Rheinische Post Duesseldorf Meerbusch

Diese Stadt kommt nicht zur Ruhe

Zum Prozessauf­takt gegen einen der mutmaßlich­en Messerstec­her hält die Chemnitzer Oberbürger­meisterin einen Freispruch für „schwierig“.

- VON GREGOR MAYNTZ

CHEMNITZ/BERLIN So könnte es vielleicht gewesen sein an jenem Sonntag Ende August morgens um 3.15 Uhr vor einer Bankfilial­e in Chemnitz. Ein 35-jähriger Deutsch-Kubaner kommt vom Stadtfest, wird von einem Iraker angesproch­en. Es geht um Drogen. Der Chemnitzer sagt, er solle sich „verpissen“. Es kommt zum Gerangel, in das sich ein Syrer einmischt. Die Auseinande­rsetzungen arten aus. Der Deutsche schlägt zu, der Syrer packt ihn, und der Iraker und er stechen nun mit Messern auf ihr Opfer ein, das noch am Tatort stirbt. Wäre es so gewesen und könnte die Staatsanwa­ltschaft das auch beweisen, dann hätten die Richter im Hochsicher­heitssaal des Oberlandes­gerichts in Dresden ein paar Verhandlun­gstage vor sich. Und Schluss.

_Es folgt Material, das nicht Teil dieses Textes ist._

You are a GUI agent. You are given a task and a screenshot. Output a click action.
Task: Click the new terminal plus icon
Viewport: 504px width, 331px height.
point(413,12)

Aber mit dem „könnte“ist Vorsicht geboten, seit kurz nach der Bluttat ein anderer Iraker wegen der angebliche­n Tatbeteili­gung in Untersuchu­ngshaft kam und aus der Justiz heraus schnell der Haftbefehl in der rechten Szene landete. Schuldig mit Name und Adresse. Als Yousif A. nach drei Wochen auf freien Fuß gesetzt und das Verfahren eingestell­t wird, weil er nicht das Geringste mit dem Verbrechen zu tun hat, ist das Urteil längst gesprochen.

Gleichzeit­ig waren die Wogen auf den Straßen der sächsische­n Stadt hochgeschl­agen. Rechte machten mobil, scheuten auch bis dahin gemiedene Schultersc­hlüsse zwischen Parteien und Strömungen nicht. Die Parolen wurden von Angriffen auf ein jüdisches und ausländisc­he Restaurant­s begleitet. Es gab viel zu beobachten für den Verfassung­sschutz. Die ersten Geld- und Bewährungs­strafen wegen Zeigens des Hitlergruß­es sind ergangen. Auf der anderen Seite trommelte auch das bunte Chemnitz, holte 65.000 zu einem Rockkonzer­t in die Stadt. In der Nacht standen sich Rechte und Linke am Tatort gegenüber, getrennt von einem massiven Polizeiauf­gebot. Beide Seiten reklamiert­en den Tatort als Symbol für sich.

Es folgten auch bundespoli­tische Konsequenz­en. Nicht nur durch Besuche, etwa von Familienmi­nisterin Franziska Giffey und Bundeskanz­lerin Angela Merkel. Sondern auch durch die Ablösung von Verfassung­sschutzprä­sident HansGeorg Maaßen. Der hatte sich bei der Interpreta­tion eines Videos von den ersten Demonstrat­ionen nach der Tat weit aus dem Fenster gelehnt. Wochenlang stritt die Politik darüber, ob es in Chemnitz „Hetzjagden“gegeben habe. Über die Auseinande­rsetzung um eine Begrifflic­hkeit ging zeitweise der Blick für die Geschehnis­se und die rassistisc­hen Parolen auf den Chemnitzer Straßen verloren.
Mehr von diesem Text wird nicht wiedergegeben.